In a lengthy determination, the Pensions Ombudsman considered the duties of trustees under statue and common law:

  • Section 33 Pensions Act prevents trustees from excluding their liability for breach of duty of any investment function.This meant that the exoneration clause in the Scheme deed and rules would not protect the Trustees.

  • The Occupational Pension Schemes (Investment) Regulations applied to the Scheme in a restricted form as the Scheme had less than 100 members.However, the Trustees were still required "to have regard to the need for diversification of investments, in so far as appropriate to the circumstances of the scheme."The Ombudsman found the Trustees to be in breach of this requirement by investing all of the funds in a high-risk manner without considering diversification at all.

  • The Trustees had failed to take proper advice in writing as to the suitability of the investments, which is required under section 36(3) and (4) of the Pensions Act 1995.

  • Investing into high-risk investments without regard for diversification showed a lack of regard for members' best financial interests and so was also a breach of the Trustees common law duty of care and skill.The agreement with Tivan was also onerous for the Trustees: there was no provision as to how assets would be returned to the Trustees or how costs would be settled other than by immediate payment of sums due to Tivan.The Ombudsman concluded that the agreement had not been properly considered and this was also a breach of the Trustees' duty of care and skill.

  • Section 34(2)-(4) of the Pensions Act 1995 allows trustees to delegate investment decisions to an FCA authorised fund manager. The trustees are then not liable for any acts/defaults of the fund manager provided that they are satisfied that the fund manager has appropriate knowledge and experience and the trustees are monitoring the fund manager. The Ombudsman found that this could not help the Trustees as Tivan was not FCA authorised. In any event, the Trustees had not carried out sufficient due diligence on Tivan before appointing them as manager. Nor was there evidence of any delegation by the Trustees or sufficient monitoring of Titan.

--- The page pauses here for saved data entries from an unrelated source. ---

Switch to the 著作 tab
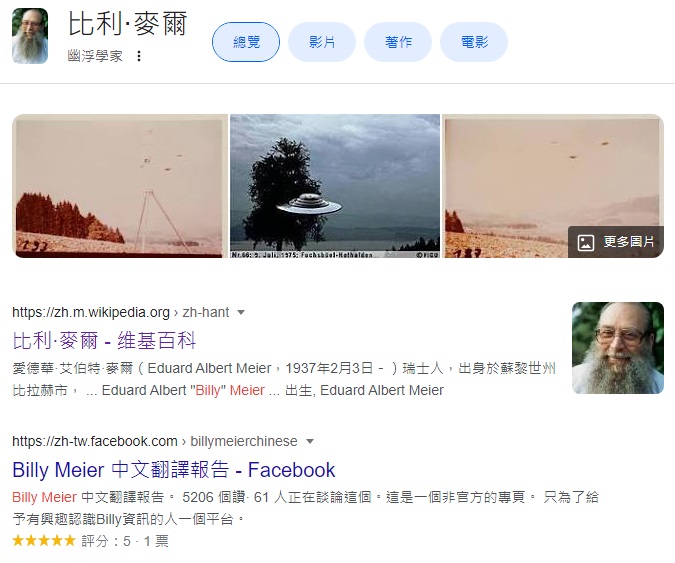The width and height of the screenshot is (675, 563). pyautogui.click(x=398, y=42)
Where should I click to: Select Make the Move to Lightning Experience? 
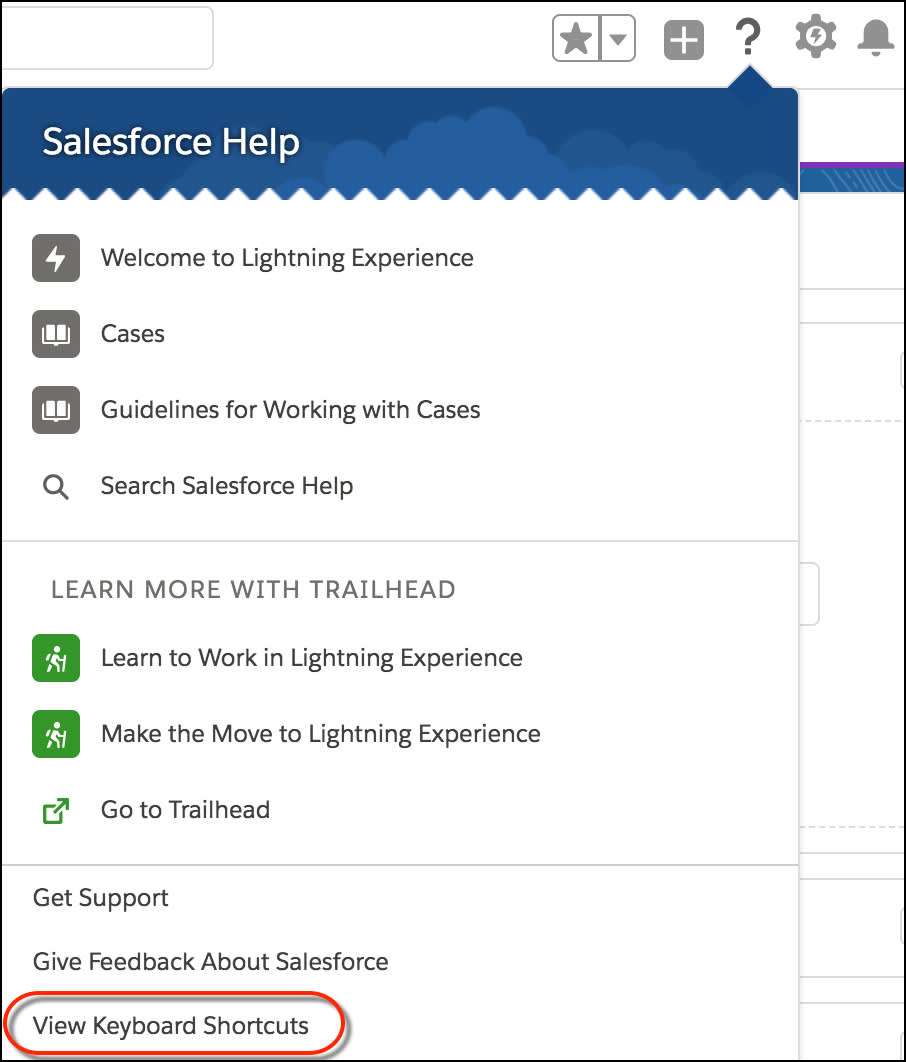click(319, 734)
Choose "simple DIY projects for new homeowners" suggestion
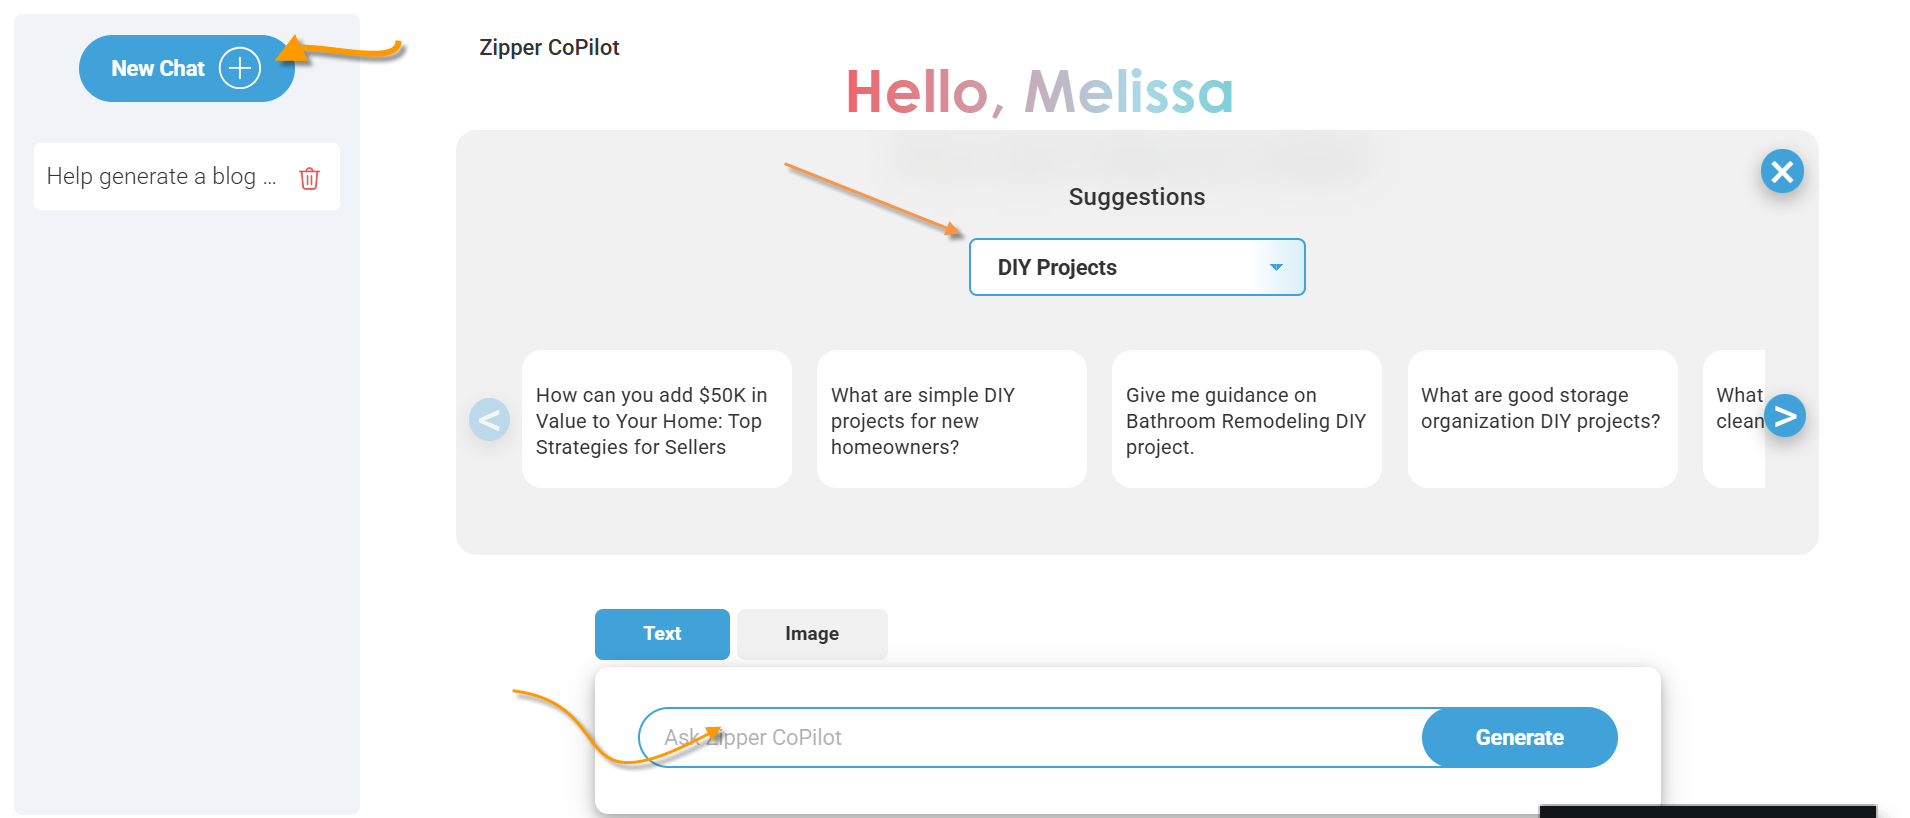This screenshot has height=818, width=1910. click(x=951, y=420)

  • The agreements with Tivan said "TBA" in relation to the fees and commission payable under it. The Ombudsman found that a prudent trustee would have insisted on the method of calculating fees and commission to be outlined in the agreement. The failure to document fees and commission clearly amounted to a breach of trust. The Ombudsman also held that fees and commission charges were also part of the "investment function", which meant that the Trustees could not rely on the exoneration clause in the Deed and Rules in relation to losses attributable to fees and commission.

  • The Ombudsman also found that the Trustees were in breach of trust by issuing misleading benefit statements and that Mr Davison "did choose to close his eyes and ears to the need to verify the information that he received from Tivan; this is not the behaviour of an honest person".

The Ombudsman ordered the Trustees to pay £2.4 million, plus interest at 8%, to the Scheme within 28 days of the determination.

Clyde & Co comment

This is an extreme case of Trustees failing in their duties - but the determination highlights the importance for Trustees to undertake proper due diligence and obtain written advice when making investment decisions. It also illustrates that the protection from personal liability comes from following the delegation requirements in the Pensions Act 1995. Trustee liability insurance could also provide protection, although if as in this case, the Ombudsman questions the honesty and good faith of the trustee, it could bring in to play the "good conduct" exclusion often found in such policies.